La «conquista del capitolio» no se circunscribió, empero, a las fuerzas partidarias sino que fue protagonizada también por un nuevo actor que, aunque con poco peso político en el escenario nacional, comenzó a jugar un papel cada vez más relevante en el escenario internacional: las Organizaciones no Gubernamentales. Más o menos rápidamente, su actitud antinorteamericana se fue transformando en un beligerante pragmatismo, en la medida en que «más y más cosas acerca de México -tanto en el terreno económico como en el político se deciden en Washington…»

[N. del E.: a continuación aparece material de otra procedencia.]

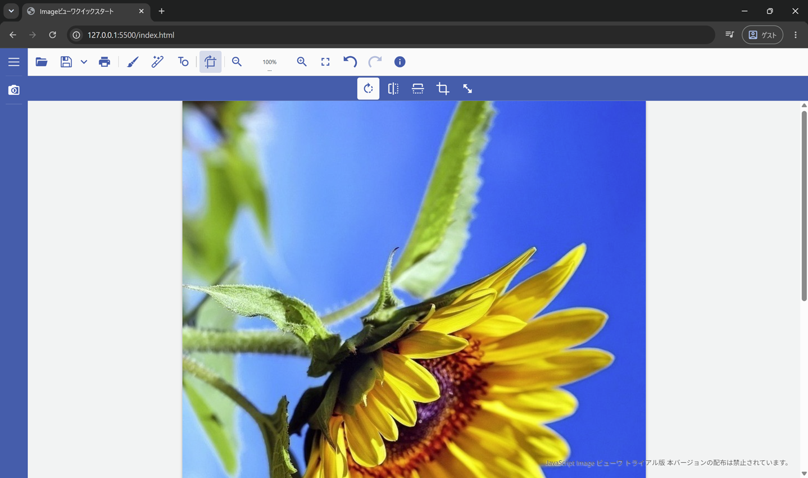Screen dimensions: 808x478
Task: Activate the crop image tool
Action: (443, 89)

Aunque desde el lado mexicano la búsqueda de legitimidad de los diversos actores políticos y el problema de la democracia fueron los elementos fundamentales para ensayar la «trasnacionalización» de la política diplomática, no sería sino hasta el momento en el que se propone firmar el TLC que esta trasnacionalización se hizo presente en forma desde el lado estadounidense. Con el TLC «la política nacional se convirtió en política internacional y la política internacional se transformó en política nacional», al tiempo que la imagen de nuestros buenos vecinos se modificaba sustancialmente.

Desde entonces se produjo en México una abundante literatura tratando de presentar la animadversión mexicana hacia Estados Unidos como un equívoco político. La inmigración masiva de mexicanos y el envío millonario de divisas ayudaron en esta tarea. Poco importó verificar que había detrás de la ilusión democrática. Muy lejos quedó la advertencia de Bertrand Russell, en lo absoluto sospechoso de tener simpatías hacia el bolchevismo, quien, cuando arrancó la llamada guerra fría, escribió: «Algunos adversarios del comunismo están tratando de crear una ideología para las potencias atlánticas, y a tal fin han inventado lo que llaman ‘valores occidentales’. Se supone que tales valores consisten en la tolerancia, el respeto de la libertad individual y el amor fraterno. Me temo que esta perspectiva es ahistórica en sumo grado…»

No sería sino hasta la llegada de la administración Bush y su pretensión de establecer un nuevo orden usando la guerra como poder constituyente, que esta ilusión quedaría nuevamente en entredicho. La Guerra del 47 y la resistencia popular a la ocupación es una valiosa herramienta para desmontar esta ilusión.

El crecimiento de la población latina ha convertido a este grupo en un importante electorado importante con más peso político. Debido a la inmigración, el número de hispanos aumentó de 9,6 millones en 1970 a 38,8 millones en 2002, año en el que se convirtió en la minoría de mayor tamaño en Estados Unidos.

Simultáneamente, la inmigración diversificó e incrementó la población hispana. Hasta la década de 1980 la inmensa mayoría de individuos con apellidos españoles en Estados Unidos era de origen mexicano del suroeste, de puertorriqueños en el noreste y de cubanos en Florida. A partir de esa fecha empezaron a llegar inmigrantes procedentes de América Central y del Sur y del Caribe. «Hispano» se ha convertido en una identidad que pueden usar indistintamente salvadoreños, puertorriqueños, chicanos, y cubanos en determinados contextos.

Esta situación ha modificado sensiblemente la identidad chicana, reduciendo su adscripción a los grupos más radicales de la comunidad. En estas circunstancias, el libro de Gilberto puede ser un espejo para encontrar el nuevo lugar en la sociedad estadunidense de ese nuevo actor.

Hoy, que a decir del presbítero Diego Monroy, rector de la Basílica de Guadalupe, Juan Diego y la Virgen de Guadalupe cruzaron la frontera, consiguieron chamba y se establecieron en Nueva York como trabajadores indocumentados, La Guerra del 47 y la resistencia popular a la ocupación publicado por Ocean Sur tiene mucho que enseñarle tanto las nuevas generaciones de indocumentados como a quienes nos quedamos aquí pero nos interesa lo que sucede allá. Los trabajadores disciplinados y productivos que levantan cosechas y mantienen en funcionamiento los servicios a bajo costo se transforman, al final de las jornada, en los «latinos feos» a los que no quieren ver en sus vecindarios o haciendo uso de sus hospitales o escuelas, podrán encontrar en este trabajo una magnífica herramienta para comprender su situación.